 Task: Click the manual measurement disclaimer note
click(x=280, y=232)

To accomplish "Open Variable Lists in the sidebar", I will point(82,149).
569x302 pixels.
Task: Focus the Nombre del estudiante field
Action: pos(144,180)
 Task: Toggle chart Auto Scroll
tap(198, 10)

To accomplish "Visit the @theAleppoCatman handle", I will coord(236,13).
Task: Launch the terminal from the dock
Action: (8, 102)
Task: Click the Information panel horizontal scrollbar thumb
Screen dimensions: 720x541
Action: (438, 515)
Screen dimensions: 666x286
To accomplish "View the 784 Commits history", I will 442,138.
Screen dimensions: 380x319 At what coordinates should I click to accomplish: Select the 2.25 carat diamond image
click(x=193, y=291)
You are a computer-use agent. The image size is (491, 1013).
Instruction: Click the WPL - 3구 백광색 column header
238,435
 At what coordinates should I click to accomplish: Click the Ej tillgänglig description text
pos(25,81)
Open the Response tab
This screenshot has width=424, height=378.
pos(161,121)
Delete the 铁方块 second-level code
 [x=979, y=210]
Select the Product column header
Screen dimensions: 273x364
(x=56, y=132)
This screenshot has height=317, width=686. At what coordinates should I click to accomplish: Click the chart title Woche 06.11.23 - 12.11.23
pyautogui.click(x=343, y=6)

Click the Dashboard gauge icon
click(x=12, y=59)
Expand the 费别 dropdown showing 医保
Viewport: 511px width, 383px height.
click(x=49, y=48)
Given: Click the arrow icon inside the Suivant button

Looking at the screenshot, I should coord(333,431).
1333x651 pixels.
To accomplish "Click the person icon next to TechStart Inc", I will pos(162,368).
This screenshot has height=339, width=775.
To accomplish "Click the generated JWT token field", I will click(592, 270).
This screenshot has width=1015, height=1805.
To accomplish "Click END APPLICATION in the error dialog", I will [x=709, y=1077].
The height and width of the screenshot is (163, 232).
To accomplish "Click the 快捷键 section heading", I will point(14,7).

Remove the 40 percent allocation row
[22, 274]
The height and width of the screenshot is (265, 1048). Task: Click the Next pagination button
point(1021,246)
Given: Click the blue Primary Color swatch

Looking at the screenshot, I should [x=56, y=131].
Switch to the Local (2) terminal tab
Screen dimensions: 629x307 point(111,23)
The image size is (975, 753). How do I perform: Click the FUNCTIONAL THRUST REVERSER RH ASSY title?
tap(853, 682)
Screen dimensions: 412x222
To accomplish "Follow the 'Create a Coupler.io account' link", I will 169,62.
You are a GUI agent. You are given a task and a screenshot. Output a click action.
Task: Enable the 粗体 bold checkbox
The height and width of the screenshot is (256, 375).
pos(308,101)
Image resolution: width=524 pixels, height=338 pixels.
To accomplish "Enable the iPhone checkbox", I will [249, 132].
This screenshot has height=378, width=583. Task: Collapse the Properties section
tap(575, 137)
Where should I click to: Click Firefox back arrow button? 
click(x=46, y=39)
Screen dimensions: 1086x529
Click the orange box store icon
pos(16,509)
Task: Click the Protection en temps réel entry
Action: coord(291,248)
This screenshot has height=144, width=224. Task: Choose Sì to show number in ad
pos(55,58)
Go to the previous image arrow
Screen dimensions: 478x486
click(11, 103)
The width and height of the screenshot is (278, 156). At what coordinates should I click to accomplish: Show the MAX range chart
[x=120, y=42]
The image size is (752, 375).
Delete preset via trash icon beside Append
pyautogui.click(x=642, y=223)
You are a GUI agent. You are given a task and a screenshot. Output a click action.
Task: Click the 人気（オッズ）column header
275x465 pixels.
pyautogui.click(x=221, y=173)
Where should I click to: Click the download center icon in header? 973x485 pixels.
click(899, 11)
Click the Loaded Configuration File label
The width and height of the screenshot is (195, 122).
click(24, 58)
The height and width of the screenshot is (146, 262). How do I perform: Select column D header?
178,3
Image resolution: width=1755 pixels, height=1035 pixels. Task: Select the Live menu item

----

**WORK REQUIRED**
Go through the data and return each line where the word "checkbox" appears.

**OUTPUT**
Task: Enable the 粗体 bold checkbox
To accomplish "Enable the iPhone checkbox", I will [249, 132].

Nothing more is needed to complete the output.